Accessibility

A no surprises budget was promised, and a no surprises budget was delivered. Mostly.

The BC NDP minority government’s third provincial budget projects a surplus of $227 million for 2020/21 while maintaining focus on programs intended to improve services and affordability in an expensive province. Highlights include:

    • Capital spending increases to $22.9 billion over three years to pay for ongoing work on new and upgraded hospitals, highways and transit projects, schools and new housing.
    • $24 million over three years for the new BC Access Grant for students, which will provide up to $4000 for tuition costs for more than 40,000 low and middle-income students.
    • $11 million to fund the public inquiry into money laundering.
    • $13 million for new forestry revitalization efforts to support hard-hit forestry communities.
    • An additional $419 million over three years for the CleanBC environment initiative, in addition to $900 million invested last year. This includes incentives to buy zero-emission electric and hydrogen vehicles and charging stations.
    • $195 million more for fire and emergency management to respond to the growing threat of wildfires and natural disasters.
    • A new BC Child Opportunity Benefit, launching in October, to provide 290,000 families with more money to support children.
    • A new marginal tax rate of 20.5% for the top 1% of income earners in BC.
    • Removing the PST exemption for sweetened carbonated beverages.
    • A GDP forecast of 2.0% in 2020 and 1.9% in 2021.
    • Total debt projected to be $49.2 billion at the end of fiscal 2020/21, a debt-to-GDP ratio of 15.5%.
    • A forecast allowance of $300 million and $600 in contingency funding for 2020/21.

While the new high income and soda taxes add a bit of fizz, overall this is pretty much the sweet spot for a government in the third year of an expected four-year mandate. Generally you want to get the big stuff out of the way early; the expensive election promises ideally delivered in the first 100 days and the unpopular-but-necessary moves are made while there’s still some glow to the honeymoon. In the final year, with an election looming, that fourth budget is all good news and generous spending commitments designed help seal the deal for a renewed mandate. In year three you aim for stay-the-course. Boring even.

But for a boring budget there’s actually some pretty interesting stuff going on when you take a closer look.

First, it’s balanced, which at one point in time wasn’t a very extraordinary thing. But these days it’s downright exotic. Alberta, Ontario and Ottawa are swimming in red ink, with apparently no land in sight, and outside of Quebec you’re more likely to find deficit than surplus as you range across the land.

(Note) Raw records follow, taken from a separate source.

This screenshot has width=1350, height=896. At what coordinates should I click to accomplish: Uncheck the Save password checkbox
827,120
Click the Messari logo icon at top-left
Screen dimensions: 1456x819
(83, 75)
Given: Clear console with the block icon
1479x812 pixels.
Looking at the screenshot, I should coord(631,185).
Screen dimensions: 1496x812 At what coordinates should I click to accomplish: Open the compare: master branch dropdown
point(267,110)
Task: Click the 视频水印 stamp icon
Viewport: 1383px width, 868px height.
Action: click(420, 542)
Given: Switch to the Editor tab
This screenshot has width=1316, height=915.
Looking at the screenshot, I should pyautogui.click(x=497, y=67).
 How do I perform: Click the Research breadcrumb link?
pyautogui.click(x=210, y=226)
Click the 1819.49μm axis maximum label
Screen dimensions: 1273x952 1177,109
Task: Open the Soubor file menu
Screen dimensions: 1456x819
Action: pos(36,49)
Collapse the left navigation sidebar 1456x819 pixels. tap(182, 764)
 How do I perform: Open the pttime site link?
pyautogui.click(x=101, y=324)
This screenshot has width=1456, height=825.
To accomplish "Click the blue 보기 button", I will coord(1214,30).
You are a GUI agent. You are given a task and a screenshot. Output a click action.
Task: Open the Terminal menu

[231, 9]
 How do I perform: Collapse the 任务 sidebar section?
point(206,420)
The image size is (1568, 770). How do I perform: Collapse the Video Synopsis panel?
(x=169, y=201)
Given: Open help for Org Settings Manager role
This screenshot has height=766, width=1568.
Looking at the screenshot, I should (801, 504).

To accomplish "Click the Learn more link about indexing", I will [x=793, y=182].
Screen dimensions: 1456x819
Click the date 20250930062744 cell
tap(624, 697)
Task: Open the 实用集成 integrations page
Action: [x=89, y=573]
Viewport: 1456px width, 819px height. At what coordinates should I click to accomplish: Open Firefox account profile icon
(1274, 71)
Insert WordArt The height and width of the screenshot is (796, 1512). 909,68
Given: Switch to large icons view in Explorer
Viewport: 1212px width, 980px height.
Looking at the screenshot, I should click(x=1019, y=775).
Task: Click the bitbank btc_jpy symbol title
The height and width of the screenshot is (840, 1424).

Second, it’s an NDP government, the only one in the country right now, that’s doing the balancing. That’s no accident. A generation of children grew up being warned if they didn’t eat their vegetables the NDP would come to power and ruin the economy. Yet here we are, coming up on three years of NDP government, they’ve delivered three balanced budgets and project several more. After 16 years in opposition, the NDP’s current leadership is determined to change the script on economic mismanagement. Finance Minister Carole James has been unflinching in this pursuit, aided by other ministers who continue to go out of their way to attack the former BC Liberal government for leaving what they say was a fiscal mess at the ICBC and turning a blind eye to money laundering in casinos and the housing market.

Finally, there’s a very good chance this is going to wind up being the pre-election budget. 

The BC Green Party, whose MLAs have an agreement to support the NDP on critical votes, are now in the process of replacing former leader Andrew Weaver, who first stepped down as leader, then left the Green caucus altogether. While he’s apparently committed to voting with the Greens and the NDP to ensure passage of the budget, speculation is rampant that he will vacate his Vancouver Island seat not long after, potentially triggering a general election, a year ahead of the next scheduled election in October 2021. With all this speculation about going to the polls this fall, one can imagine immense pressure to open the purse strings, both from the NDP’s activist base and other ministers around the cabinet table.

While there is money for public housing in this budget, BC Liberals will be sure to seize on the lack of new measures to bring down the sky high cost of market housing — the key issue for voters in the lower mainland.

The bottom line: lots going on here, no matter where this government might be in the electoral cycle. And if we’ve learned anything over the years, politics in BC is never boring or predictable.